Правда в том, что Пазолини ненавидели многие, и версия его убийства людьми из нефтянки — лишь одна из существующих (хотя и наиболее вероятная). Но Феррара и не строит предположений: сохранить личность героя в ее цельной энигматичности для него, кажется, важнее, чем написать памфлет или агитку за все хорошее. Рим 1975-го сложен и неоднозначен, это рай и ад одновременно. Сложен и герой Дэфо, дважды оппозиционер (во время студенческих бунтов 1960-х Пазолини сочувствовал карабинерам, имеющим пролетарское или крестьянское происхождение, а не мелкобуржуазным студентам, и даже написал об этом провокационный и пронзительный текст «Компартия — молодежи»), поэт, ведущий журналистские расследования, эстет, гоняющий в футбол с уличными мальчишками, марксист, вдохновляющийся христианской иконографией и сюжетами. Его поздние фильмы, состоявшие сплошь из дионисийских оргий, неявно противопоставлены его образу жизни — дисциплинированному и аскетичному.

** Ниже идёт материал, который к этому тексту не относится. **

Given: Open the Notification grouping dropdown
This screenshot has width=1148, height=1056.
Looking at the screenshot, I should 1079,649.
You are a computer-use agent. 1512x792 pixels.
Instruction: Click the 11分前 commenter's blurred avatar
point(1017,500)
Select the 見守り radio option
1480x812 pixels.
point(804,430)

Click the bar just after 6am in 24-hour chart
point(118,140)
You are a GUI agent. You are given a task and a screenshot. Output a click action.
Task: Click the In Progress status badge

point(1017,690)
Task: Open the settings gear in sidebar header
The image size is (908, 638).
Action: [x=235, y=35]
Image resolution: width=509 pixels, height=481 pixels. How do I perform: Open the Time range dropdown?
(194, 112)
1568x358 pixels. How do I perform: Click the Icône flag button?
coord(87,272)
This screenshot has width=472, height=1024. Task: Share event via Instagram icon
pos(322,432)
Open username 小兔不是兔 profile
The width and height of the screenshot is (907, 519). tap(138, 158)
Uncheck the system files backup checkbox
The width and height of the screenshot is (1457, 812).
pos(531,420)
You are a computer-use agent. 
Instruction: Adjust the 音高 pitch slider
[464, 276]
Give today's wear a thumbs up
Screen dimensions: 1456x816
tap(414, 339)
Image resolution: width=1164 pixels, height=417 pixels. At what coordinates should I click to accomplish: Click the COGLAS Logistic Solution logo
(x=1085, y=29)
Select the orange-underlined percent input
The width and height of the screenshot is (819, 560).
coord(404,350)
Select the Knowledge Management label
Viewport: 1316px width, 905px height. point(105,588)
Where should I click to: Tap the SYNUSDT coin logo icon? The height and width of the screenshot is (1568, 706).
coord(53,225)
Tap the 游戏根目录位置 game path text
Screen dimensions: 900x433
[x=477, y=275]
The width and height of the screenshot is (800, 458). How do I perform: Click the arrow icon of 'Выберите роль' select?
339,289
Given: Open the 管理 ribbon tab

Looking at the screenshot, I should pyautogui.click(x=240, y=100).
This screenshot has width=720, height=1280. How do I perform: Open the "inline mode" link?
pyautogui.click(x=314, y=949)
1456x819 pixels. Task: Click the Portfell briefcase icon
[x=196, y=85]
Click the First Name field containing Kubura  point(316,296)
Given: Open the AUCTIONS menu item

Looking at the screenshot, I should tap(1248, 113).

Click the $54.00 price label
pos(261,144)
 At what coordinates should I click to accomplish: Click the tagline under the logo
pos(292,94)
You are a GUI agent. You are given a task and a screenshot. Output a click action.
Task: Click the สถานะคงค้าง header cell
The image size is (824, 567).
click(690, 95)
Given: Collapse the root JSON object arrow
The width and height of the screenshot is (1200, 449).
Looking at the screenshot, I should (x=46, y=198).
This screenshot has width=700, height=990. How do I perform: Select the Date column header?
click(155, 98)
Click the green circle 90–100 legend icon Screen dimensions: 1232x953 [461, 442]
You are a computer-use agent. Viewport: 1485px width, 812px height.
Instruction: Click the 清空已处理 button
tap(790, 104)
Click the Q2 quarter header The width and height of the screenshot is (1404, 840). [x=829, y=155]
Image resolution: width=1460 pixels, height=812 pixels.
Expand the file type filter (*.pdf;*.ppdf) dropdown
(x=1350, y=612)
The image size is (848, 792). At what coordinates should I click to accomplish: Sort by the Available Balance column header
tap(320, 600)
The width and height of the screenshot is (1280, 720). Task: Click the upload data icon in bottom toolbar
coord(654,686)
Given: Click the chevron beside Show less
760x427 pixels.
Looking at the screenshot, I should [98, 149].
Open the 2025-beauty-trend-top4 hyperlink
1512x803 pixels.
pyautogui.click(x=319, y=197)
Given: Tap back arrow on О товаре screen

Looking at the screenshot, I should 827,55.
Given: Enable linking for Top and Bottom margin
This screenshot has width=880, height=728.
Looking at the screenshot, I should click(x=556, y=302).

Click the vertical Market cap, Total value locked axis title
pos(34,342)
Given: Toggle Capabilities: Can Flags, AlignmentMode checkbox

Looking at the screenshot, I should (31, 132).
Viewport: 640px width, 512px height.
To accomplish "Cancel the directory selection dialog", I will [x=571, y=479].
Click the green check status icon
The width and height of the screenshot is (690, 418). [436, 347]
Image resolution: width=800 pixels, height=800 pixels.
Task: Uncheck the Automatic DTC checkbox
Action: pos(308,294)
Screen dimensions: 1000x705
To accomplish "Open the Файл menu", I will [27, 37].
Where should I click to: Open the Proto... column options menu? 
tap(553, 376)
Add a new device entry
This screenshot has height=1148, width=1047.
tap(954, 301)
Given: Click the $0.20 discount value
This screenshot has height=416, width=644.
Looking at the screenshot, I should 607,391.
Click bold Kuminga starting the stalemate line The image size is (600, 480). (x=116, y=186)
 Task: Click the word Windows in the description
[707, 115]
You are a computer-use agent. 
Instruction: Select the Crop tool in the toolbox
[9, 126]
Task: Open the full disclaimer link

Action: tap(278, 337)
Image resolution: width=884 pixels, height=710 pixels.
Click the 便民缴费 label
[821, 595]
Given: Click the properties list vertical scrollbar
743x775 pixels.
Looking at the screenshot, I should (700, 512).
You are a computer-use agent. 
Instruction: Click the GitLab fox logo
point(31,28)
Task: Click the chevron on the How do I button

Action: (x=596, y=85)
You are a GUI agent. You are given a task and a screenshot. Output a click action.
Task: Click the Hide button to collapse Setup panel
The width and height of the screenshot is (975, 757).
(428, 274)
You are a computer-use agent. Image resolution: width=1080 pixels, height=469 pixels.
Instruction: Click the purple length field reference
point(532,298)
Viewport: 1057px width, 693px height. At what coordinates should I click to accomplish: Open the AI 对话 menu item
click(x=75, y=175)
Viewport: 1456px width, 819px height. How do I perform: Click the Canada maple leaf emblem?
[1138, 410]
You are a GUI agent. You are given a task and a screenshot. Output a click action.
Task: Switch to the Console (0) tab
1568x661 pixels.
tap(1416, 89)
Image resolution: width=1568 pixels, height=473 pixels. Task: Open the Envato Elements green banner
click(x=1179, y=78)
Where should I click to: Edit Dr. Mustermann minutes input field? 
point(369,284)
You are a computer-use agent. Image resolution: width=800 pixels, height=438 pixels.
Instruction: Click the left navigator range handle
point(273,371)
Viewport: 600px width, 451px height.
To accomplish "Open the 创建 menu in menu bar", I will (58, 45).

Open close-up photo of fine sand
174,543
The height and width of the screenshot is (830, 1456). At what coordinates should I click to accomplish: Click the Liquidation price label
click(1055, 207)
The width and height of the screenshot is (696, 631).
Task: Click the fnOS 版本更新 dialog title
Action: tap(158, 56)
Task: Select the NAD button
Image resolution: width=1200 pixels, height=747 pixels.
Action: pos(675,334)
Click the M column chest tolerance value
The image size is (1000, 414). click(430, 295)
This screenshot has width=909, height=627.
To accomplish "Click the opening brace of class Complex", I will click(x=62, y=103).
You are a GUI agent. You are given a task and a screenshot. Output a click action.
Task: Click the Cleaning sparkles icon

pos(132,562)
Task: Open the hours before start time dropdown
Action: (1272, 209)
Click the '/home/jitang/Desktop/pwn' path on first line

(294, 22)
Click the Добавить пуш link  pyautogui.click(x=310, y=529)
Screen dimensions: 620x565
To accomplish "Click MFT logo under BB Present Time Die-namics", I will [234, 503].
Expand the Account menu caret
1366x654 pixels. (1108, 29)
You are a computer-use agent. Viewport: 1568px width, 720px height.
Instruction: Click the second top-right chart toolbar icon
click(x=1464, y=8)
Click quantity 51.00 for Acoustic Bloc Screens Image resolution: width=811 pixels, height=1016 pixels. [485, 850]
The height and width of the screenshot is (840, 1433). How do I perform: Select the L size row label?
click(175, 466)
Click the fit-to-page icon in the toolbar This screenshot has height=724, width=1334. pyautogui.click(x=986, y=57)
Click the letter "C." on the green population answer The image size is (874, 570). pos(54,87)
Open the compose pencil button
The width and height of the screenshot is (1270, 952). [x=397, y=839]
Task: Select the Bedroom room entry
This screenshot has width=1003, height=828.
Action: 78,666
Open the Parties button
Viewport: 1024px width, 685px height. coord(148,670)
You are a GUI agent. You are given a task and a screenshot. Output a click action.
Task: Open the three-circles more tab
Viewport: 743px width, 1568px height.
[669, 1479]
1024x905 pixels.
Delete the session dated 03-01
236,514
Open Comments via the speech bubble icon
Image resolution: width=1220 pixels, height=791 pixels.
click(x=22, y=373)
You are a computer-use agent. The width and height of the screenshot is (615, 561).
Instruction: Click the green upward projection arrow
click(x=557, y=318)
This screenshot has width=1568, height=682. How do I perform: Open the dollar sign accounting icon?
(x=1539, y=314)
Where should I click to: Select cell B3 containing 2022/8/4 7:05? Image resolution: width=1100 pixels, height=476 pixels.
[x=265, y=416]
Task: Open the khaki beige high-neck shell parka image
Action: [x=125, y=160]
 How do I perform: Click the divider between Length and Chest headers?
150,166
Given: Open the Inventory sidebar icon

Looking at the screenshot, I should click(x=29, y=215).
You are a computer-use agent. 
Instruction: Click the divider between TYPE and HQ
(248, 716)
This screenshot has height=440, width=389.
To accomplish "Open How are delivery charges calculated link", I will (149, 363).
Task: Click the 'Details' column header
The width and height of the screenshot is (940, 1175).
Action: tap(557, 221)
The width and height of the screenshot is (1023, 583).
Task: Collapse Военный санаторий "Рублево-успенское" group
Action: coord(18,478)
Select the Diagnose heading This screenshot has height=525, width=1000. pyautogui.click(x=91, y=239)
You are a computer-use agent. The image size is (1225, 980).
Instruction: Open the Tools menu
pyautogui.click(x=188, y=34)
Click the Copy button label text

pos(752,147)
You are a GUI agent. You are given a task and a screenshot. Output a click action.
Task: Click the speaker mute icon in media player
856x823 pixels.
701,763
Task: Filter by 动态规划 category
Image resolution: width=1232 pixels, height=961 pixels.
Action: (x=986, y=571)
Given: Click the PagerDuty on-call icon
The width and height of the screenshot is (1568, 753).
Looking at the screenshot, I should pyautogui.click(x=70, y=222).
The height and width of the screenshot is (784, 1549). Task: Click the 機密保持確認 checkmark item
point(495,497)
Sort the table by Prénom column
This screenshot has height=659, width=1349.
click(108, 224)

Гибель главного героя на экране становится таким же продолжением итальянской традиции, словно она предписана самой национальной культурой, как оперная смерть мафиозных донов в «Крестном отце». Серые лучи восходящего солнца освещают лежащий в песке труп, ежатся от холода окружившие его зеваки, звучит ария из «Севильского цирюльника» Россини. Тихий голосок заглушает звериный вопль безутешной матери.